Text segment:
┌──

Under S. 254, judges would lose the discretion that they currently have in sentencing children prosecuted in the juvenile justice system. Currently, judges are given broad discretion in sentencing children and are not required to use the Federal Sentencing Guidelines. Under S. 254, the guidelines would be expanded to include juvenile cases. Title I, sec. 5032 (f)(1). Many federal judges dislike using the federal guidelines because they believe that the strict rules sometimes lead to unfair results. It is particularly important to give as much discretion as possible to judges who are sentencing children. This is because children's behavior is very often affected by their home situation which they are not able to control. Using a rote method of calculation without being able to take into account the individual circumstances of a child's life is a bad idea and could, at times, lead to unfair results. 

The ACLU opposes further expansion of the Federal Sentencing Guidelines for use in juvenile cases. Sentencing should be an individualized procedure, especially when children are the ones being sentenced.  

II. The Bill Would Weaken Federal Provisions Which Protect Children in State Juvenile Justice Systems

(1). States Will Not Be Required to Address Racial Inequalities in Juvenile Detention. (Title II, sec. 222 (a)(7)(A)).

Under current law, states are required to address the issue of disproportionate minority confinement within their juvenile detention centers in order to receive federal funds under the JJDPA Formula Grants Program. 42 U.S.C. sec. 5665 (8). This requirement has been in effect since 1992 and states are just now beginning to recognize and identify ways of addressing the problem of disproportionate minority confinement. Unfortunately, this is a problem of significant proportions. Currently 2/3 of the children in the juvenile justice system are children of color even though they only account for 1/3 of all children. The DMC requirement was a wise move by the federal government to encourage states to begin to address the problem of racial discrimination in juvenile detention facilities.

└──

Data provided:

┌──

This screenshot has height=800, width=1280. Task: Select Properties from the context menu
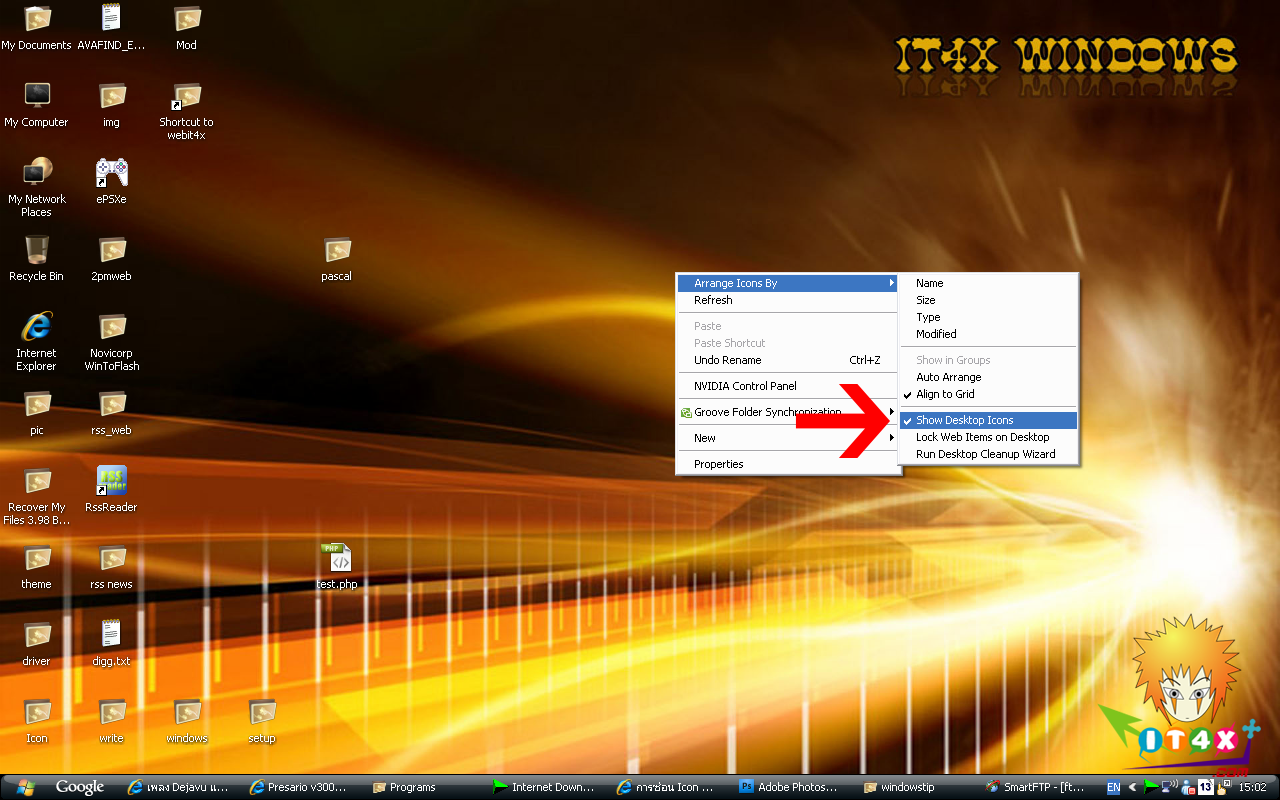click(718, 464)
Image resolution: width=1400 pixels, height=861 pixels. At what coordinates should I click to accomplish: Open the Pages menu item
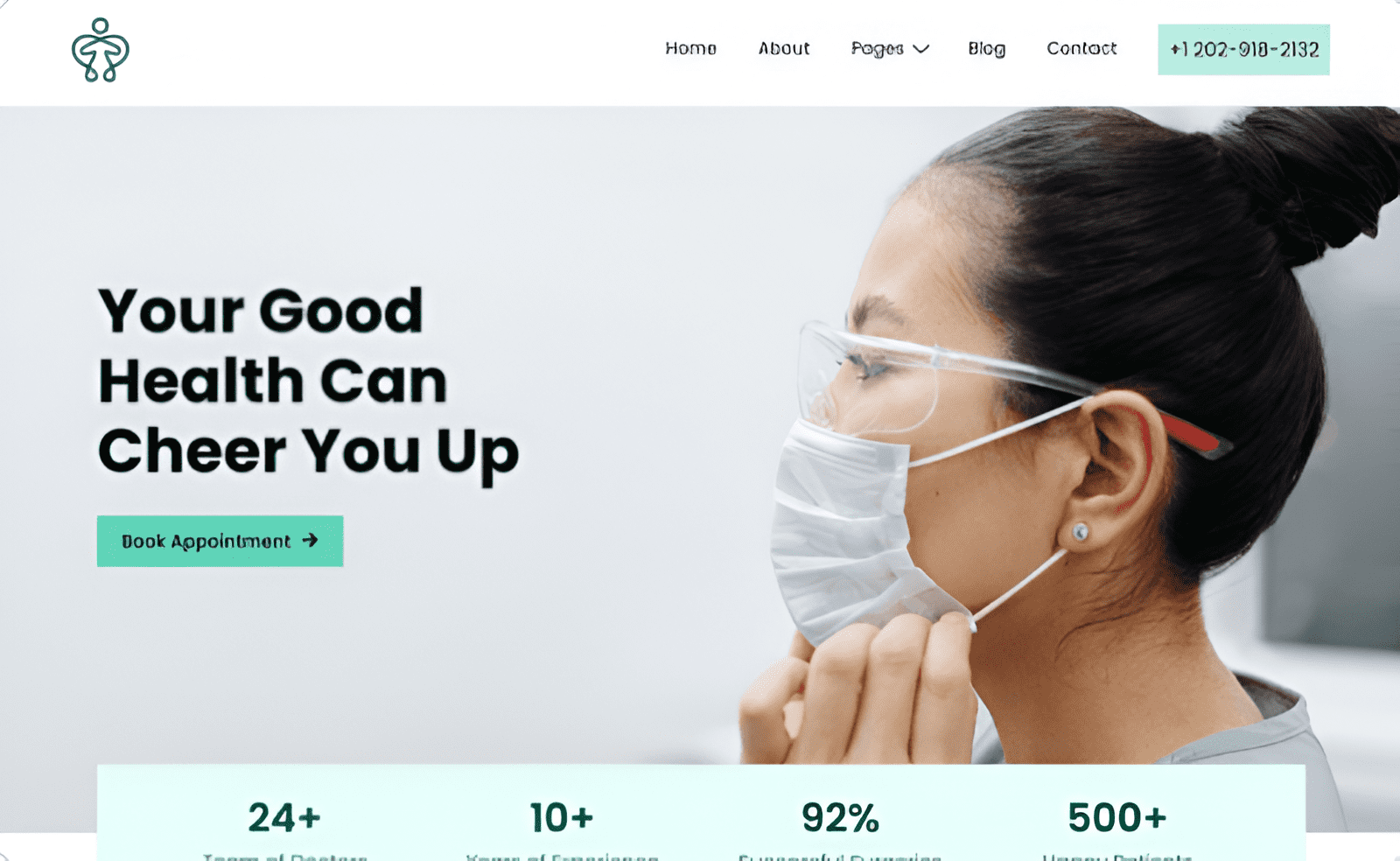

└──

The request:
Can you reproduce the passage of the statement on S. 254 from "II. The Bill" up to and including "sec. 222 (a)(7)(A))."? Work only from the statement on S. 254, not from the data.

Exercise output:
II. The Bill Would Weaken Federal Provisions Which Protect Children in State Juvenile Justice Systems

(1). States Will Not Be Required to Address Racial Inequalities in Juvenile Detention. (Title II, sec. 222 (a)(7)(A)).